OB: "Das Amt kann nicht alle Kritikpunkte prüfen"

„Die Kritikpunkte können zum Teil nicht vom Rechnungsprüfungsamt geprüft werden“, stellte Oberbürgermeister Alexander Ahrens (SPD) in der Stadtratssitzung am Mittwoch allerdings klar. In den Aufgabenbereich des Amtes falle die Prüfung, ob alle Rechnungen formal richtig gewesen sind. Nicht aber, ob beispielsweise die besten Planer zum Einsatz kamen.

Um den Antrag entbrannte im Stadtrat eine Debatte. „Es geht nicht um die Frage nach der Schuld“, sagte Steffen Tech vom Bürgerbündnis. „Wir wollen verhindern, dass so etwas noch einmal passiert.“ Und Mike Hauschild von der FDP sagte: „Wir wollten keine Luxusbude um jeden Preis.“ Es brauche nun eine sachliche Prüfung.

Drews forderte Rücktritt der Baubürgermeisterin

Auch Jörg Drews vom Bürgerbündnis übte Kritik; er bezog sich auf fachliche Feinheiten beim Bau. Er hatte schon im vergangenen Jahr wegen der gestiegenen Kosten gefordert, dass Baubürgermeisterin Juliane Naumann zurücktreten soll. Wie damals sprangen ihr und dem Projekt auch diesmal mehrere Fraktionen zur Seite. „Jede Erhöhung ging durch den Stadtrat oder die Ausschüsse“, erklärte SPD-Fraktionschef Roland Fleischer. „Wir haben am Ende immer zugestimmt.“ Seine Fraktion findet: „Ein Prüfbericht hilft uns nicht weiter.“ Auch andere Fraktionen argumentierten so.

Mit einer knappen Mehrheit ist der Antrag zur Prüfung dennoch beschlossen worden. Dagegen stimmten Stadträte aus den Reihen von CDU, SPD, Grünen und Linken.

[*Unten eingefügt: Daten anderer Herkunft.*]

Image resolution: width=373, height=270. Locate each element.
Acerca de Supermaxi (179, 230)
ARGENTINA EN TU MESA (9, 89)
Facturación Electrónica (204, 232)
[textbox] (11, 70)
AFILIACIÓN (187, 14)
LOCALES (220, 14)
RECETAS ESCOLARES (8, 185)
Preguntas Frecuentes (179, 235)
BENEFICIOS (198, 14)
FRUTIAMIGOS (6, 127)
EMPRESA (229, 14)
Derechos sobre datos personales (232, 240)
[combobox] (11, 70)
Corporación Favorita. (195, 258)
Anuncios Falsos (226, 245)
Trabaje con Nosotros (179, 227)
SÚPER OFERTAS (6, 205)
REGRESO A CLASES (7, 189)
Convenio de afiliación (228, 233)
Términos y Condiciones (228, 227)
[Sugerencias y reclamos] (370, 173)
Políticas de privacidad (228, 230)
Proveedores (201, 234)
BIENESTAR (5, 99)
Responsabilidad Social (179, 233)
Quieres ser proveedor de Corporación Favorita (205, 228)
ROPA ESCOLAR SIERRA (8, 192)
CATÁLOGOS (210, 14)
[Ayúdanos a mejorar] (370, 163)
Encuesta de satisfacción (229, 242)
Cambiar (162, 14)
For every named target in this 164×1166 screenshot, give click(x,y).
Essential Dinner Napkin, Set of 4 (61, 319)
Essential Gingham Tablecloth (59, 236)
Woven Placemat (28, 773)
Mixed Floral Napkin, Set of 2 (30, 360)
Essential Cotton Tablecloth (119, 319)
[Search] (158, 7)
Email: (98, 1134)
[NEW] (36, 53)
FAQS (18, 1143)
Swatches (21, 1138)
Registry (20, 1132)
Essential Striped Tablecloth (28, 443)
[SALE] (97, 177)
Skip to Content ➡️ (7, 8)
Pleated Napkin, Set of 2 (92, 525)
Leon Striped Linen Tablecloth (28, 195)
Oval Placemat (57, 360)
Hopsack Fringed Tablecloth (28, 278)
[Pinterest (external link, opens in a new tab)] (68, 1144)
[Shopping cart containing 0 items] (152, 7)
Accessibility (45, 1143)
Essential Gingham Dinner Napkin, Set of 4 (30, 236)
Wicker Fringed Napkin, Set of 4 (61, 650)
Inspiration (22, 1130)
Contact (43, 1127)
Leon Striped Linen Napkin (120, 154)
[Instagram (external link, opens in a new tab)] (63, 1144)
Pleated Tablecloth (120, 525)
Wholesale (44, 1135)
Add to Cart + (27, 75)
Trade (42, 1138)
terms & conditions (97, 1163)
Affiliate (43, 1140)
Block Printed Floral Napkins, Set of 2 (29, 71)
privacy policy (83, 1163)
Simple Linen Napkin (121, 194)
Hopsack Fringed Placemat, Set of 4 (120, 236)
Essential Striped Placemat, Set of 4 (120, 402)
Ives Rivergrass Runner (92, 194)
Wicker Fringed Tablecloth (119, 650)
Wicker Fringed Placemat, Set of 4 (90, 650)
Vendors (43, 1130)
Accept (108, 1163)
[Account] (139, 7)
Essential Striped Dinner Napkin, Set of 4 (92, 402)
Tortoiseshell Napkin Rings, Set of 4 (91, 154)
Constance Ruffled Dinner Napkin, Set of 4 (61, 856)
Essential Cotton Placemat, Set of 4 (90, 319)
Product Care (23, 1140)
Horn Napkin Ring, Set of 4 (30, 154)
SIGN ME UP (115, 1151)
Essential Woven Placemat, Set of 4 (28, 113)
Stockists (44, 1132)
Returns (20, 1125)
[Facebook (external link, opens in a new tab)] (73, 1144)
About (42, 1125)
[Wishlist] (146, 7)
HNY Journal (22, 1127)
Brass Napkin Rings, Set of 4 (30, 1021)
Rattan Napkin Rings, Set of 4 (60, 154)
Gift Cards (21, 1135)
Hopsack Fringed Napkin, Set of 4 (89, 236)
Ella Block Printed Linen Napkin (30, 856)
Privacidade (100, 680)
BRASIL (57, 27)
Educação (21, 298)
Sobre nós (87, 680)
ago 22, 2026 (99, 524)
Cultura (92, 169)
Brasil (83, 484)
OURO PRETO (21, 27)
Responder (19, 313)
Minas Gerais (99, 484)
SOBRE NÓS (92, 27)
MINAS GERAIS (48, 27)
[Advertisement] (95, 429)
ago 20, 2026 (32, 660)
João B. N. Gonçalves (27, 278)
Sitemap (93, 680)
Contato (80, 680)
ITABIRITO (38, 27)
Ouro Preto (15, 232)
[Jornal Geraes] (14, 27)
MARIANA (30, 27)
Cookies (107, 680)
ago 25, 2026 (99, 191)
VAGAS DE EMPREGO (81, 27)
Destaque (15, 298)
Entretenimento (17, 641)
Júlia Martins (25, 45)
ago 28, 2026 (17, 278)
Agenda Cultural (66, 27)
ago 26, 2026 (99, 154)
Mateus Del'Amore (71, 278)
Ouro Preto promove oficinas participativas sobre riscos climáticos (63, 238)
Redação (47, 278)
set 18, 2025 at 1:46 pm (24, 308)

Baubürgermeisterin: "Hitze aus der Debatte nehmen"

Baubürgermeisterin Juliane Naumann erklärte: „Ich möchte Ihnen versichern, dass wir aufgearbeitet haben, was wir aufarbeiten können.“ Daran habe auch sie ein Interesse. Es sei viel zusammengetragen und aufbereitet worden – und die Erkenntnisse habe man dem Bauausschuss zur Verfügung gestellt. Auch eine Arbeitsgruppe zum Thema hatte es gegeben.

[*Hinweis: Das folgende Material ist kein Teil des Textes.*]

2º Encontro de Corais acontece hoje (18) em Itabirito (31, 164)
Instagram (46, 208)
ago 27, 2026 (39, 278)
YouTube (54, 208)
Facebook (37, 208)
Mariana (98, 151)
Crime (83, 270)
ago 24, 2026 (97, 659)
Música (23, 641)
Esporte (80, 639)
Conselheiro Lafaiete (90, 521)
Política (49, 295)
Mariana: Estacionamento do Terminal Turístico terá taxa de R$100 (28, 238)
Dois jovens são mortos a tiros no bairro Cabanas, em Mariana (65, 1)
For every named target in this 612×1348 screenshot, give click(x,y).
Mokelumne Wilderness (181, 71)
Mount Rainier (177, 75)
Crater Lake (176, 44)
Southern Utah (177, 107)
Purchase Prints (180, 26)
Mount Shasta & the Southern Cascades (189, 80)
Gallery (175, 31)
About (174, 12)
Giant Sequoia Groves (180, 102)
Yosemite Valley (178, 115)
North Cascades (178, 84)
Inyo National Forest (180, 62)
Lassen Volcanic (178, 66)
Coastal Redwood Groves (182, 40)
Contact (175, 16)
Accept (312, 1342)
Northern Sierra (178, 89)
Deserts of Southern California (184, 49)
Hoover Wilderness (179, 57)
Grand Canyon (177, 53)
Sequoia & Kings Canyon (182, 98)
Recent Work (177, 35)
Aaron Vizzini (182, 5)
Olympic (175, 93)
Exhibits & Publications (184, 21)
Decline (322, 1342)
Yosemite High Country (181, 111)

Zu den gestiegenen Kosten haben aus Sicht der Baubürgermeisterin viele Sachverhalte geführt. Einige Dinge würde man beim nächsten Mal vielleicht anders angehen, sagte sie. „Über diese Erkenntnis können wir gerne im Austausch bleiben.“ Sie versperre sich einer unabhängigen Prüfung nicht, betonte sie. „Das könnte Hitze aus der Debatte nehmen.“

Wann die Ergebnisse des Prüfungsberichts vorliegen werden, ist indes völlig unklar. Aussagen zur zeitlichen Umsetzungen seien frühestens ab September möglich, heißt es in einer Stellungnahme der Stadtverwaltung.